手術から約1週間後のこと。病院の売店に夫と2人で行くと、夫は陳列棚に身体の左側をぶつけてしまう。すると棚にあった商品がバラバラと床に落ちた。

慌てて新田さんが商品を拾い始めたが、夫は顔色ひとつ変えず突っ立ったまま。

変に思った新田さんが「どうしたの?」と聞いても、「別に」と一言。新田さんが拾う様子を眺めているだけだった。

「夫は半月ほどで退院しましたが、手術前と比べるとこだわりが強く、怒りっぽくなり、物忘れが多くなりました。でも、当時高校2年だった長女も、小学5年だった次女も、まだ笑って済ませられる程度でした」

しかし2013年の1月、年末年始の休み明けから復職した夫は、手術前のように仕事ができなくなっていた。

当時、新田さんの夫は20人ほどの部下やパートのまとめ役だったが、職場へ行っても何をしていいかわからなくなっていたのだ。

失敗続きで自信をなくした夫は、次第にうつ状態になっていき、4月には精神科への通院を開始。
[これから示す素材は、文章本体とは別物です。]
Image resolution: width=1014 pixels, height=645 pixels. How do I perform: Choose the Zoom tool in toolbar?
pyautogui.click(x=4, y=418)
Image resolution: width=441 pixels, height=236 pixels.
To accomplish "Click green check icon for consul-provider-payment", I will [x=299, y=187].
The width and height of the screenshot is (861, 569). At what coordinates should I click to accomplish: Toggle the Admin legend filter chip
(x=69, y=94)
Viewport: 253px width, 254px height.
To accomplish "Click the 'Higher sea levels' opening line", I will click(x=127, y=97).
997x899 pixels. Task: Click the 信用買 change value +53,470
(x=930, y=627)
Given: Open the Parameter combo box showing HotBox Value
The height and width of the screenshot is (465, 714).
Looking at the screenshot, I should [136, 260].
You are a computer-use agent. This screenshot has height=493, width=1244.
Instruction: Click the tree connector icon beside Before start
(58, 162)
「夫はつねに怒っていて、私に食ってかかるようになりました。今思うと夫は、脳腫瘍の手術で『帯状回』という大脳辺縁系を手術したため、10月の時点で高次脳機能障害になっていたんだと思います。しかしこのときの私はまだ、高次脳機能障害という障害があることすら知りませんでした」

本当に夫は“うつ状態”なのか、疑問に思った新田さんは、ネットで夫の症状を調べ始める。

そして「高次脳機能障害」という後遺症があることを知り、市内にあるリハビリセンターで診てくれることがわかるとすぐ予約を入れ、6月中旬に受診した。

新田さんが今までの経過を簡単に話し、大学病院から借りたMRIの画像を見せ、認知機能を診るテストを終えると、医師は「高次脳機能障害で間違いないでしょう」と診断。

詳細な検査をすると、夫には記憶障害、注意障害、遂行機能障害、知能の低下(IQが項目によっては正常以下のボーダー域)、社会的行動障害(怒りっぽい、こだわりが強い)、左半側空間無視があることがわかり、障害者手帳の申請をしたところ、精神障害3級の手帳を交付された。